I used to do cold showers but stopped a while back. Maybe I’ll revive the practice.
I’m curious about this one. You find that eating low carb/less keeps you sharper on days when you sleep very little? I’ve anecdotally noticed that fasting gives me an energy boost on days when I sleep well, although at the cost of making me a bit more jittery, but haven’t noticed the same effects on days when I don’t sleep enough. Is this purely anecdotal or can you share some articles/papers about this?
Sorry, long hiatus from LW so just saw this comment.
I actually found / find eating low carb maximizes my energy levels generally, sleep deprivation or no. Or, more specifically, it avoids the sluggishness / energy dip that often comes after eating a satiating amount of carbs. I know Atkins and other low-carb proponents claim that it provides more / more sustained energy (IIRC, the mechanism of action is avoiding blood sugar swings), but I haven’t looked into it rigorously, TBH.
I am having trouble understanding why one would think I would want to be happy for an arbitrary number of people to live with me.
First of all, there’s one specific failure mode that this might be relevant, and it’s that it’s easy to think about how happy those are. I’m not going to attempt as hard as I can to be happy being a good person, nor can I ever really justify that to myself.

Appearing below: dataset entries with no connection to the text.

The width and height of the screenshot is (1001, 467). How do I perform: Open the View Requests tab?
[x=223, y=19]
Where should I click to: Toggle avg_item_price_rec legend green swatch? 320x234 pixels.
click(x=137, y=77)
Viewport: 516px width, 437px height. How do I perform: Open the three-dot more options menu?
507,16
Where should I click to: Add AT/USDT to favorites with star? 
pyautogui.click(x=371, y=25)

Suppose I am sitting around in bed with my friends, who have no emotional response to certain stimuli or desires. I am also waiting for a sound teacher’s phone number, a restaurant with an unknown family, and the class as a whole. We are waiting on the bus to get somewhere, and the sound teacher decides to put the “real” car behind it by giving us a dollar amount and a fraction of it. I have the feeling later that there is some $10 in that money, but later that $10 is just an outright trick to get me back.

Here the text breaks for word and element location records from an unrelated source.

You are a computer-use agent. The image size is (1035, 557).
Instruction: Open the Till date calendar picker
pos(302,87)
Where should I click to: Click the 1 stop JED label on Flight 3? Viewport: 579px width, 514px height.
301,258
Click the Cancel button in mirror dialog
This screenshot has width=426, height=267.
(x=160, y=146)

But I don’t even know what it is that I am feeling? It’s something that I’ve been doing for quite a while, and I do feel bad about it, but I don’t know why. I don’t even know why I am feeling that. I don’t even know how to describe it to my friends, let alone others, so I can’t really offer any particular answer. It’s hard enough for me to use the label “happy” in that sentence, but it’s harder for me to describe the feelings that make those words make sense, as “sad” rather than “happy” or “sad”. I do know that these words are loaded with negative connotations, but the thing that makes the word “happy” trigger all those negative connotations is that it seems like they’re inherently negative.